Briefly, the performance tells the story of four women who find themselves in a room under the control of a strange man (Tomasz Wesołowski). At first, the women are strangers to one another. As the story develops, however, they begin to cooperate and form a group that, by the work's end, resist the dominance of the "supervisor." Already in this short description we can discern analogies to the real-life situation of the project. The dancers at first reported to me that they knew one another only loosely. After five weeks' hard work, though, everyone experienced a feeling of unity. The dancers–until then disparate individuals–came together as a strong group, tied emotionally by their joint effort.

One image in the work that evoked mixed feelings among the dancers during the creation process was that of the relationship between the dancers and the "supervisor"–it appears to represent a conventional male-female relationship in which a man dominates a group of women. But in fact, the stage image only reflects the situation in the studio: Wesołowski, a master of Łumiński's movement technique, served as a teacher and tutor for the dancers more than as a fellow dancer. That is perhaps also the reason why Wesołowski's movement participation in the spectacle was comparatively small. The character he created seems to belong to another, more metaphorical dimension. He acted as a kind of caretaker and ticket-taker, handing out and checking tickets for the spectators of the performance program as well as the dancers as they entered the stage to perform. The familiar ritual of checking tickets emphasized the theatrical nature of the situation. Similarly, Wesołowski's constant presence on stage as an observer who at times subtly directs the plot like an ever-present director calls attention to the theatrical illusion. During rehearsals Łumiński frequently recalled Tadeusz Kantor, the great Polish director who would control the course of his own spectacles. Observation was one of the leading motifs of the performance, alluding to the Latin etymology of the word spectacle (spectaculo), "I'm looking." The dancers often interrupted their movements suddenly, halting to look at their own and others' actions on stage.

Themes of looking and discovering oneself, surprising one's partner but first of all oneself, are reflected wonderfully in afterthoughts on the project, such as Christina Zani's observation that "It became more of a thinking process and being aware of single small gestures–thinking and rethinking all the time." Zani created the humorous character of a scientist exploring distant galaxies, a character who raises a question: are humans "distant galaxies" to each other? When she whispers the word "X-Ray" at the end of the first part of the dance, the performers appear alienated and spellbound, lost in a mysteriously ferocious trance that is underscored by Wojtek Blecharz's disturbing music. First they begin moving separately, then in a common rhythm dictated by Wesołowski's movements. These strange moments of alienation culminate in a punch line marked by disturbing, unnatural, hysterical laughter.

Laughter, which often functions in the theater as a source of catharsis or purification, is something new in Łumiński's theater. Łumiński's theater creation in Philadelphia was made in a poetic idiom that Roman Jakobson, a structuralist, described as having some "extra given order"–an extraordinary construction of a message built upon everyday language. In Where to Put the Blanket this is most clear in the final scene depicting that most American game–basketball–whose "script" (and thus the dramaturgy) is choreographed by Łumiński. The game is removed from its natural context and becomes a symbol or–as anthropologists of theatre would say–a social game, a lay ritual revealing truth about behavior of an individual in a society.

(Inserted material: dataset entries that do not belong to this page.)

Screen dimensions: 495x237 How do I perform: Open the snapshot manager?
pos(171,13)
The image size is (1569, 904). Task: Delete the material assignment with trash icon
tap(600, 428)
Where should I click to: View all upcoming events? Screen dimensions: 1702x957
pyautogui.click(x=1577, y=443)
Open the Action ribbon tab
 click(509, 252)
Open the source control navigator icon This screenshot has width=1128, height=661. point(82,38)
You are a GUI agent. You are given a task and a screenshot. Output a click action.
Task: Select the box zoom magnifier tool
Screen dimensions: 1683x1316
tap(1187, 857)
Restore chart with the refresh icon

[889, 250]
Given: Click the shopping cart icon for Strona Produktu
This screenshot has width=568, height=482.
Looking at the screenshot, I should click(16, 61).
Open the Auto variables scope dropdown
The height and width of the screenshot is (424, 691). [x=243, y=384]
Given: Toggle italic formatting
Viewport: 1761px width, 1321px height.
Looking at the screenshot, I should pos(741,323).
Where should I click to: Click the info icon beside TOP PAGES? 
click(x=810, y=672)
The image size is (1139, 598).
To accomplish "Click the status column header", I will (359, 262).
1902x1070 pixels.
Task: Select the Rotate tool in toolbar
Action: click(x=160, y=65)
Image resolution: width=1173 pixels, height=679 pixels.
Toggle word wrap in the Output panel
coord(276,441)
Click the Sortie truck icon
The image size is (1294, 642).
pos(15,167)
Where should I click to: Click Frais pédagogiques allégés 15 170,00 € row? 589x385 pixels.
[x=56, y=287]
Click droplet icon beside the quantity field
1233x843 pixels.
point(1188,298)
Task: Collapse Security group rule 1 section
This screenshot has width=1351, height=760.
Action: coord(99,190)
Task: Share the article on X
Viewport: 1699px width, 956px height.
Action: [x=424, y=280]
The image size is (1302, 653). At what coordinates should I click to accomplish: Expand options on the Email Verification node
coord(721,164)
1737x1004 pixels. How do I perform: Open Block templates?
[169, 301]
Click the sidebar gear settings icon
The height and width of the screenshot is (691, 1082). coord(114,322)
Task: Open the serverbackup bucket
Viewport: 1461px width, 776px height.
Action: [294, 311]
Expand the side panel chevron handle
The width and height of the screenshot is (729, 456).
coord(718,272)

As Łumiński writes in the program, Where to Put the Blanket alludes to modern American society. The artists created these allusions by using local newspaper articles to develop material during the rehearsal process. At the same time, the spectacle can register to viewers on a more universal level, as if the stage were inhabited by people from anywhere in the world.

Yet while the social issues raised by Where to Put the Blanket are intriguing, an equally important or even more significant aspect is the way the dance reflects the complex process that the artists submitted themselves to during the five weeks of work. The fact that it was a difficult process is perfectly conveyed by the final shape of the spectacle: it at times may be harsh and annoying for an uninitiated spectator. D'Amato's words are significant in this context; for her, one of her most vital discoveries was that "Dancing shouldn't always feel good, shouldn't be always a kind of nice "body massage." Sometimes, if you're going to do something that affects people, you need to force yourself to move and behave in a way that may be further away from your comfort zone or from what feels anatomically correct." The discomfort or unfamiliarity elicited by the work, however, spurred members of the audience into participating in lively post-performance conversation with the artists.